使用flyai进行文本分类,使用的模型是bert模型

加载参数和配置文件

In [None]:
import argparse
import tensorflow as tf
from flyai.dataset import Dataset
from model import Model
from path import MODEL_PATH, LOG_PATH
from data_helper import *
import bert.modeling as modeling


# 超参
parser = argparse.ArgumentParser()
parser.add_argument("-e", "--EPOCHS", default=10, type=int, help="train epochs")
parser.add_argument("-b", "--BATCH", default=16, type=int, help="batch size")
args = parser.parse_args()
# 数据获取辅助类
dataset = Dataset(epochs=args.EPOCHS, batch=args.BATCH)
# 模型操作辅助类
modelpp = Model(dataset)

path = modelpp.get_remote_date("https://www.flyai.com/m/multi_cased_L-12_H-768_A-12.zip")
print(path)
'''
使用tensorflow实现自己的算法
'''

# 参数
learning_rate = 0.0006     # 学习率
num_labels = 3  #类别数
is_training = False

# ——————————————————配置文件——————————————————
# data_root = os.path.splitext(path)[0]
data_root = r'multi_cased_L-12_H-768_A-12\multi_cased_L-12_H-768_A-12'
bert_config_file = os.path.join(data_root, 'bert_config.json')
bert_config = modeling.BertConfig.from_json_file(bert_config_file)
init_checkpoint = os.path.join(data_root, 'bert_model.ckpt')
bert_vocab_file = os.path.join(data_root, 'vocab.txt')

初始化bert模型

In [None]:
# ——————————————————导入数据——————————————————————
input_ids = tf.placeholder(tf.int32, shape=[None, None], name='input_ids')
input_mask = tf.placeholder(tf.int32, shape=[None, None], name='input_masks')
segment_ids = tf.placeholder(tf.int32, shape=[None, None], name='segment_ids')
labels = tf.placeholder(tf.int32, shape=[None, ], name='labels')

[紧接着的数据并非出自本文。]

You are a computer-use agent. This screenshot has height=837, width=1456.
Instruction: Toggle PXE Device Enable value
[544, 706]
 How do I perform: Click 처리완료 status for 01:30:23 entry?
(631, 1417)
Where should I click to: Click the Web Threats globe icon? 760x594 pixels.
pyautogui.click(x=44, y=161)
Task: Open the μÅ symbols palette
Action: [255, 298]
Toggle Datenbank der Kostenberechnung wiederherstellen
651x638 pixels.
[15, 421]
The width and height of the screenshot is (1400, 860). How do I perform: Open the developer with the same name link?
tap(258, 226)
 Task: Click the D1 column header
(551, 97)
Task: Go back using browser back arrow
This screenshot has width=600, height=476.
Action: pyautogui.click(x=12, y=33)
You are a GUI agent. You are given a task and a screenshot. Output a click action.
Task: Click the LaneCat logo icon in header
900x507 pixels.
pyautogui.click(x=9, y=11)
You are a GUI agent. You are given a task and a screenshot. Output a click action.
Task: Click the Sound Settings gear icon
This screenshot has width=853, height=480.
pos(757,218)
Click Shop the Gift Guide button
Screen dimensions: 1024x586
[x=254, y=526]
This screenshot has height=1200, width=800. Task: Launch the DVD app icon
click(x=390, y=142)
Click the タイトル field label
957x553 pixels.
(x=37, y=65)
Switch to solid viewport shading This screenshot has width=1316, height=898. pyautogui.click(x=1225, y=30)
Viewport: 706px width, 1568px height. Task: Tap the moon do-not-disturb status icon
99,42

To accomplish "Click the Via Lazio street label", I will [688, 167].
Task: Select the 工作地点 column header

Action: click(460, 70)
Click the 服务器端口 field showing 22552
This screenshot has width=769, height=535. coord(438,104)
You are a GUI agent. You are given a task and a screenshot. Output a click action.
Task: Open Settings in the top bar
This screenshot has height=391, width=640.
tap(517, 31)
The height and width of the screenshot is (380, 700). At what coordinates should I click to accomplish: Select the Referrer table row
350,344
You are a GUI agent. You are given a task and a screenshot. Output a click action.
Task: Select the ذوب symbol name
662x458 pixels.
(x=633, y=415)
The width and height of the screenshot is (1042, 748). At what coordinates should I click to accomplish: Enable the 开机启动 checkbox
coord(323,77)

# ——————————————————定义神经网络变量——————————————————
# 初始化BERT
model = modeling.BertModel(
                        config=bert_config,
                        is_training=is_training,
                        input_ids=input_ids,
                        input_mask=input_mask,
                        token_type_ids=segment_ids,
                        use_one_hot_embeddings=False)

# 加载bert模型
tvars = tf.trainable_variables()
(assignment, initialized_variable_names) = modeling.get_assignment_map_from_checkpoint(tvars, init_checkpoint)
tf.train.init_from_checkpoint(init_checkpoint, assignment)
# 获取最后一层。
# 输出[batch_size, seq_length, embedding_size] 如果做seq2seq 或者ner用这个
# output_layer_seq = model.get_sequence_output()  # 这个获取每个token的output
# 这个获取句子的output
output_layer = tf.identity(model.get_pooled_output(), name='output_layer_pooled')

# 根据输出的句向量计算维度
hidden_size = output_layer.shape[-1].value

# 构建W 和 b
output_weights = tf.get_variable(
                "output_weights", [hidden_size, num_labels],
                initializer=tf.truncated_normal_initializer(stddev=0.02))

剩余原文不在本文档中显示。